Journalism

Knight Foundation president to graduates: ‘Go forth and accelerate disruption’

Almost every commencement speaker urges graduates to change the world. Knight Foundation President Alberto Ibargüen went further in addressing Arizona State University journalism graduates, not only urging them to disrupt the status quo but offering money to help.

Ibargüen, addressing 255 graduating students of ASU’s Walter Cronkite School of Journalism and Mass Communication, announced a $250,000 grant to be used for Cronkite alumni to accelerate newsroom innovation.

Ibargüen, who leads the nation’s leading funder of journalism and media innovation, said the opportunity grant would offer up to $15,000 to any Cronkite graduate working in a newsroom who proposes an innovative way to advance digital reporting and storytelling,” according to a release on ASU’s website.

“We’ve been waiting for your generation of digital natives, driven to tell stories, to become the leaders of newsrooms in America,” Ibargüen said, “and maybe this will help that generational turn go even faster.”

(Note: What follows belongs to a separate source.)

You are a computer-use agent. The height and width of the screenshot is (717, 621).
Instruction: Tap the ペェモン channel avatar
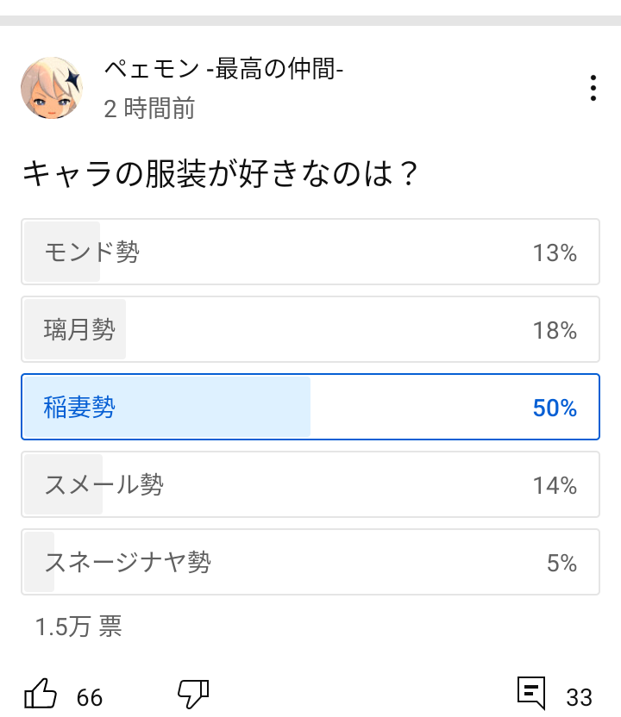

With funds in hand, it will make it harder for a “crotchety” editor to reject an innovative idea on the basis of cost, said Ibargüen, the former publisher of the Miami Herald. “So, go forth and accelerate disruption.”

Ibargüen’s remarks came the same week as a report saying most newsrooms were too busy “feeding the goat” to adopt digital tools. Even the nation’s digital leader in journalism, The New York Times, was shown in a recent leaked report to have cultural issues holding back innovation.

Knight Foundation is not relying on journalism school graduates alone to bring transformational change; we’re adding a director to our Journalism and Media Innovation team to help newsroom leaders adopt digital tools and manage the disruptive impact of the Internet.

Free Speech on the Internet

In his address, Ibargüen made clear that digital tools were only one part of promoting informed communities. Graduates are going forth into a world where free speech guaranteed by the First Amendment and defended by newspaper companies was no longer a given in the digital age.

“It is troubling that we could end up with a licensing of speech on the Internet, unless we firmly establish, while still at the beginning of Internet, that the applicable law should be like that of newspapers,” he said. “In other words, that we are free to speak, not free to be allowed to speak.”

Illustrating how high the stakes are, Ibargüen said the editor of The Guardian told him he could not have published Edward Snowden’s revelations if The Guardian U.S. did not exist and enjoy First Amendment protections.

With newspaper companies in retreat as the digital age dawns, “who will support the broadest notions of free speech? Who will speak with the community in mind?” Ibargüen asked.